• Algérie : « Ne jamais se fier à l'impérialisme »

     

    Algérie : «Ne jamais se fier

     à l'impérialisme»

    Par Youssef Girard

    Alors que l'Algérie vit depuis plusieurs jours au rythme des manifestations contre la cinquième candidature du président Abdelaziz Bouteflika, mardi 5 février, le porte-parole de la diplomatie états-unienne, Robert Palladino, a expliqué que « les États-Unis soutiennent le peuple algérien et leur droit à manifester pacifiquement ».

    Algérie : « Ne jamais se fier   à l'impérialisme »

    La marche des étudiants le 3 mars à Tizi Ouzou (Photo : EL WATAN)

    Parallèlement, la Commission européenne a appelé au respect « de la liberté d’expression et de réunion » en Algérie. La veille, le Quai d’Orsay avait expliqué souhaiter « que l’élection présidentielle [algérienne] se déroule dans de bonnes conditions. C’est au peuple algérien qu’il appartient de choisir ses dirigeants et de décider de son avenir ».
    Que signifient réellement ces déclarations de bonnes intentions des chancelleries occidentales qui aiment tant revêtir le noble costume de «défenseur des droits de l'homme» et de la «démocratie» ?
    Ne nous laissons pas illusionner par des costumes d'apparat plus dignes du carnaval de Venise que des réalités historiques. Paris, Washington ou Bruxelles se moquent totalement de la «démocratie » et du respect des «droits de l'homme » en Algérie comme dans l'ensemble des pays d'Afrique, d'Asie ou d'Amérique du Sud.

=== Actions demandées ===
(A) Pour chacune des affirmations suivantes, dites si elle concorde avec le texte extrait, en répondant par oui ou par non et en citant mot pour mot le passage décisif : (i) Robert Palladino est le porte-parole de la diplomatie états-unienne ; (ii) la marche des étudiants à Tizi Ouzou a eu lieu le 5 mars ; (iii) la Commission européenne a appelé au respect de la liberté d’expression et de réunion en Algérie.
(B) Relevez toutes les villes nommées dans le texte extrait.
(C) Reproduisez fidèlement le passage du texte extrait compris entre « Ne nous laissons » et « d'Amérique du Sud. », ces deux bornes incluses.
Ces données n'ont aucun rôle à jouer ici.

=== Données enregistrées ===
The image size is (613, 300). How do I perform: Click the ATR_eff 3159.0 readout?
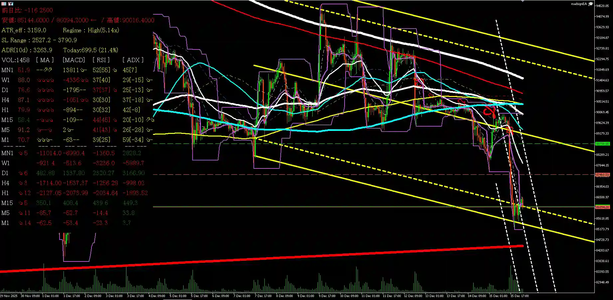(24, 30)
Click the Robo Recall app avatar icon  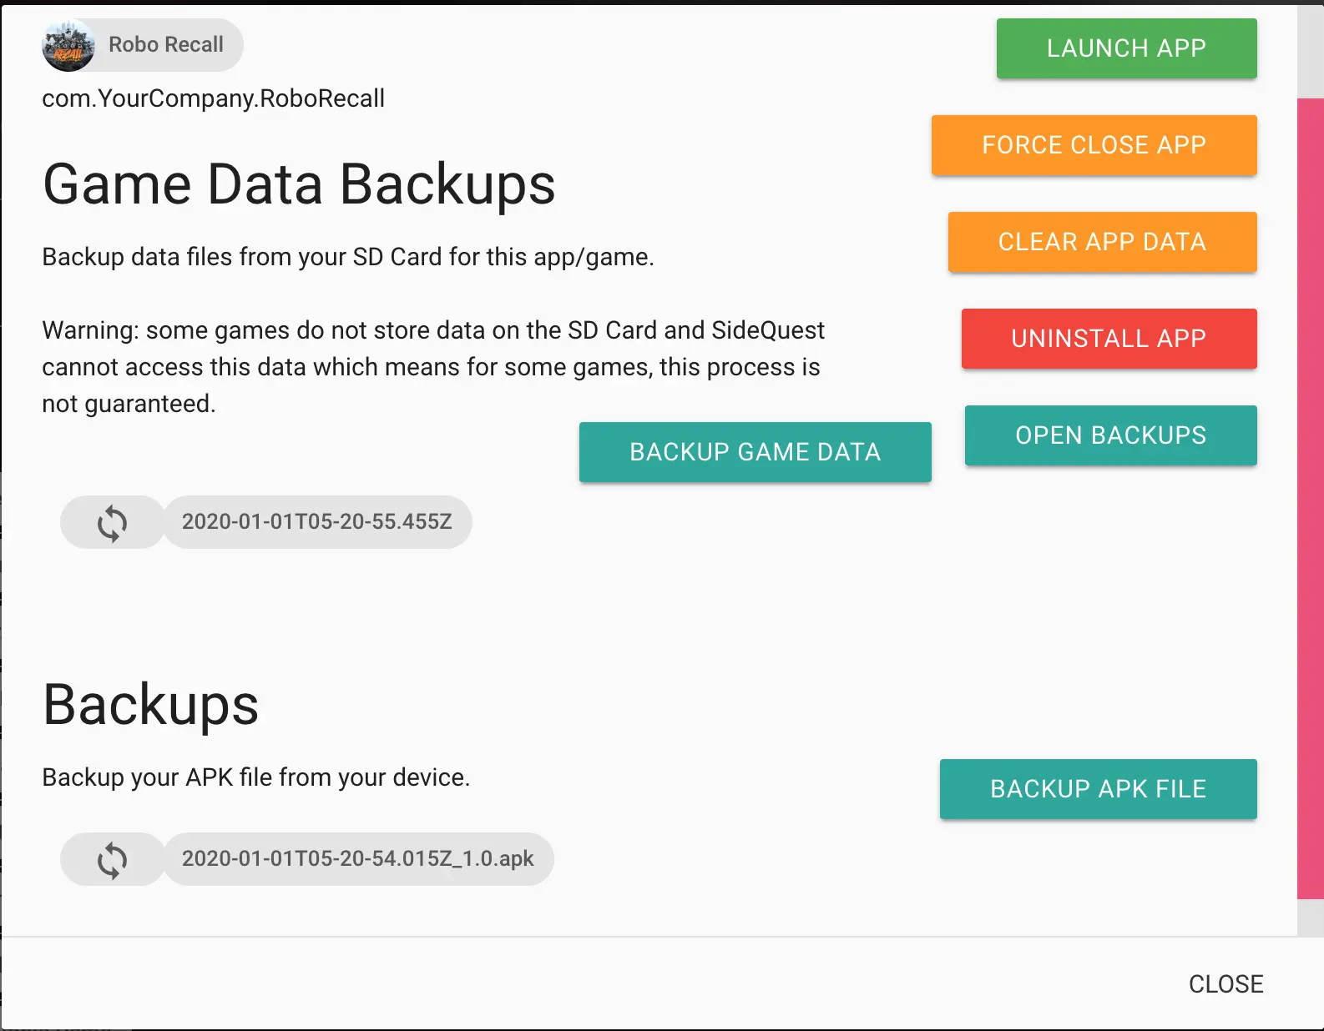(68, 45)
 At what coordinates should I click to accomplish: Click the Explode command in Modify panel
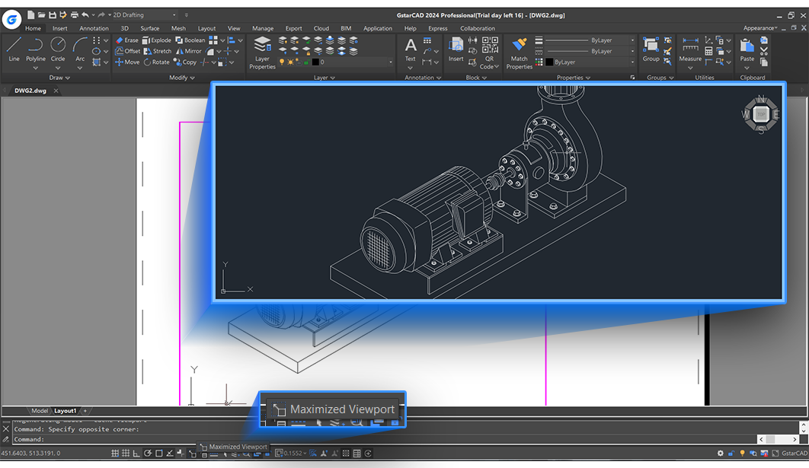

=== Réponses par consigne ===
(A)
(i) Oui : “le porte-parole de la diplomatie états-unienne, Robert Palladino”
(ii) Non : “La marche des étudiants le 3 mars à Tizi Ouzou”
(iii) Oui : “la Commission européenne a appelé au respect « de la liberté d’expression et de réunion » en Algérie”

(B) Tizi Ouzou, Venise, Paris, Washington, Bruxelles

(C)
Ne nous laissons pas illusionner par des costumes d'apparat plus dignes du carnaval de Venise que des réalités historiques. Paris, Washington ou Bruxelles se moquent totalement de la «démocratie » et du respect des «droits de l'homme » en Algérie comme dans l'ensemble des pays d'Afrique, d'Asie ou d'Amérique du Sud.